The Show More links under his youtube MarI/O video link directly to the
Stanley Miikkulainen NEAT paper.

and he links the wikipedia page on Neuroevolution
[https://en.wikipedia.org/wiki/Neuroevolution](https://en.wikipedia.org/wiki/Neuroevolution)

which cites two [1][2] of your papers among others :

yet you say : " _it is atrocious because of the complete lack of scholarship.
The guy didn 't even know he was reinventing the wheel, and didn't care to
look it up. _ "

a bit harsh perhaps ? At least mentioning the foundational NEAT paper is not a
complete lack of scholarship.

I feel you have overlooked that Seth does try and provide good citations to
his audience and it would kind if you mentioned him by name in your article
rather than _" some guy "_

He did inspire other twitch streamers to experiment with neuroevolution and
neural nets and benchmark many SNES games.[3] although downstream this follow
up does goes uncited by yourself.

[1] "Neuroevolution in Games: State of the Art and Open Challenges"
[https://arxiv.org/pdf/1410.7326v3.pdf](https://arxiv.org/pdf/1410.7326v3.pdf)
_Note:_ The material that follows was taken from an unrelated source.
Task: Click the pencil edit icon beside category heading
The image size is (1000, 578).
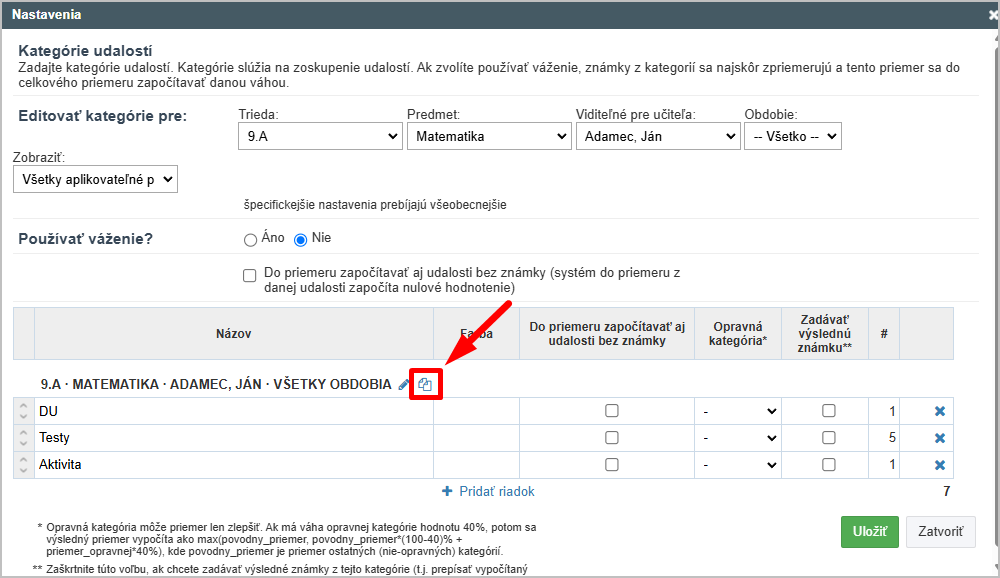Action: coord(404,385)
[2] "Countering poisonous inputs with memetic neuroevolution"
(PDF)[https://www.academia.edu/download/30945872/poison.pdf](https://www.academia.edu/download/30945872/poison.pdf)

[3] Mario Bros mari/o
[https://clips.twitch.tv/CourteousEmpathicTruffleCeilingCat](https://clips.twitch.tv/CourteousEmpathicTruffleCeilingCat)
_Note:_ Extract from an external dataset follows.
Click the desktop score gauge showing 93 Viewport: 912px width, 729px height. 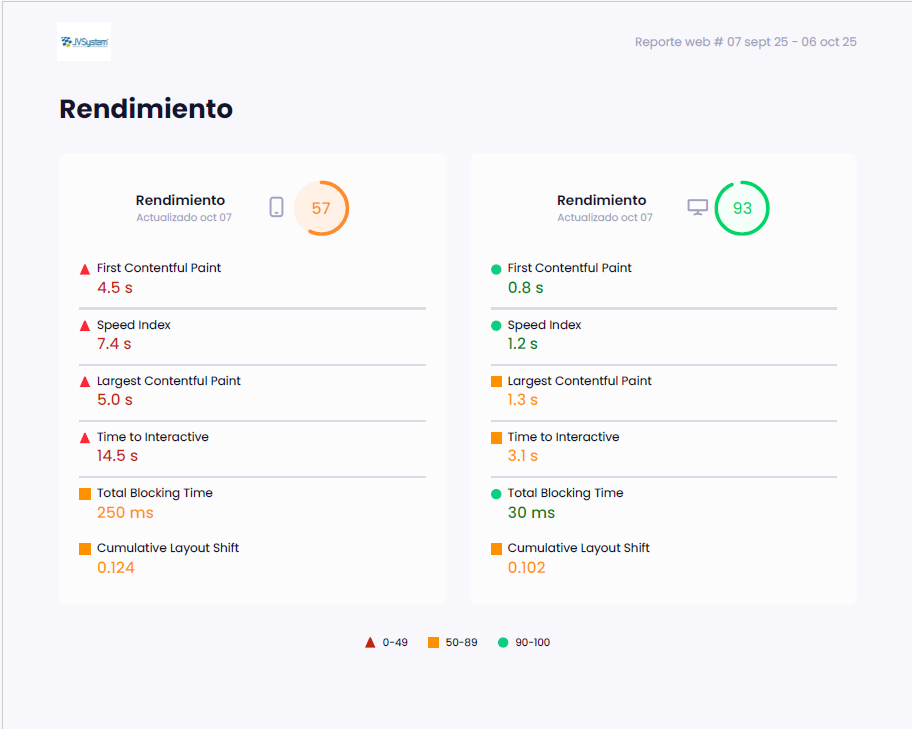click(742, 208)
[https://www.youtube.com/watch?v=bRxUQNFxAWc](https://www.youtube.com/watch?v=bRxUQNFxAWc)
Mari/o kart winterbunny

[https://clips.twitch.tv/HilariousPolishedZucchiniHassanChop](https://clips.twitch.tv/HilariousPolishedZucchiniHassanChop)
\- mario kart RNN mariflow

------
snarfy
"The difference between screwing around and science is writing it down." \-
tpai

------
sigi45
Whenever i read a paper, i do have troubles understanding the fine details.

That one math formular which is nowhere explained? Yeah good...

I often enough, get the idea and details like results but thats it.

Those papers are not tutorials and they are not written / done to be
reproduced and easy understandable. They are, in my opinion, written for other
science people who spend there work time doing something similiar or need to
solve the problem what the paper solves and rebuild those results in time
consuming work.

Probably still better than having no paper but still way more work than just
using it.

i do read "the morning paper"
([https://blog.acolyer.org/](https://blog.acolyer.org/)) and he is really good
in reevaluating papers. I'm very curious how much time he spends reading and
analysing them.

------
commandlinefan
> It is easy to miss that someone tackled the same problem as you (or had the
> same idea as you) last year

... and hard to resist the temptation to go jump out the window when you find
out that the thing that you've been trying to figure out for a year has
already been figured out...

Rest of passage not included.